Really, Swafford was lucky that he got his book manuscript published before OIF started. Perhaps his story was interesting for some, but his book is literally equivalent to someone sitting in Kuwait writing a book, moaning about how boring it was, how hot, how he got into trouble and was punished, how his girlfriend left him, etc.

I am sure that most people watching the film nowadays just wonders, what was he complaining about? I guess, perhaps I am so used reading blogs from soldiers telling more graphic and moving stories than that, but the film seemed like a complete waste of time...except perhaps for Jake dancing in his thong...and the soundtrack from the early 90s.

However, one line rang true. At the end of the movie, he said: “We are still in the desert.” And I very much understood what he meant, because part of me still feels like my boyfriend is still deployed. That the deployment has become a part of who I am.

Saturday morning I woke up, made some coffee and turned on the computer. And there in the headlines something took me right back to the deployment: “Chinook crash in Afghanistan.”
So many thoughts ran through my mind: The families of those in the helicopter unit hoping that their love ones are alright, the families who will get the worse news. The families of the passengers, hoping and praying that their soldier wasn't on that helicopter. I wondered about a soldier I know in the 10th Mountain Division who is based very near to where the crash was. I wondered if my boyfriend had heard about the crash yet.

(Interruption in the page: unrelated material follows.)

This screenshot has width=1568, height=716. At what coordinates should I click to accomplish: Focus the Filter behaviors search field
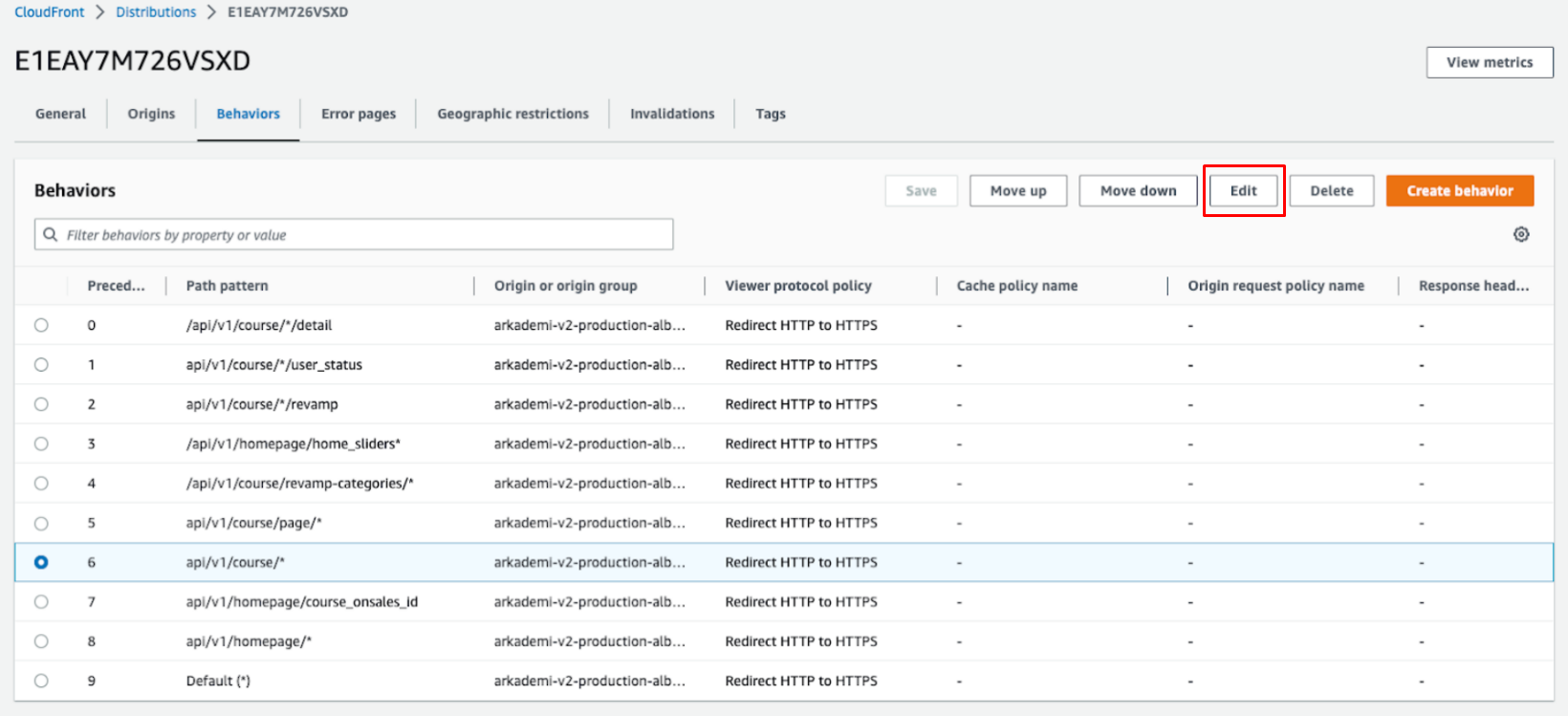(363, 235)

Yesterday I got a short note from my friend serving in Afghanistan, that he was okay. The families are still being notified, so the names of those fallen haven't been released yet. As the Chinook community is so small, it will surely be familiar names to some guys in our unit. I feel very much for the families going through the notification process right now, and I once again, feel like half my heart is in Afghanistan. And I guess a part of it will always be there.

Wednesday, May 03, 2006

D-Day Minus 3

My first final exam is on Friday. I have a total of three written exams, and one oral. Once those are over, I will have finished my degree. Whoo hoo....um, acutally, I need to add a qualifier to that: once those are over and I have successfully passed them, I will have finished my degree. Whoo hoo...(I hope).

The exams consist of answering one question in essay form on a topic chosen in agreement with my professors. I will have four hours to write to my heart's content, and hopefully answer the question. The exams take place on Saturday mornings, every other Saturday. So my final exam will fall on June 3rd, the day before my 28th birthday.

After that I will have to prepare for the oral exam, which consists of preparing two topics, and answering questions about them for 45 minutes. That will take place sometime in June.

I am feeling pretty confident about the upcoming exam, but a little worried about the 3 to follow. Also, I am starting to get feel a little anxious about things, because after having the structure (well, that would be an overstatement, because any college student knows that college life can be as unstructured as you would like) of college, I will be diving into the unknown world sarcastically called “reality” by many.

I am at a real crossroads. Part of me is very excited about being able to finally make decisions beyond what classes to take next semester, and what topic to write a paper on. But another part of me is a little afraid of the huge vacuum that university will leave in its wake in my life.

But for the time being, I must focus on passing these exams. Wish me luck!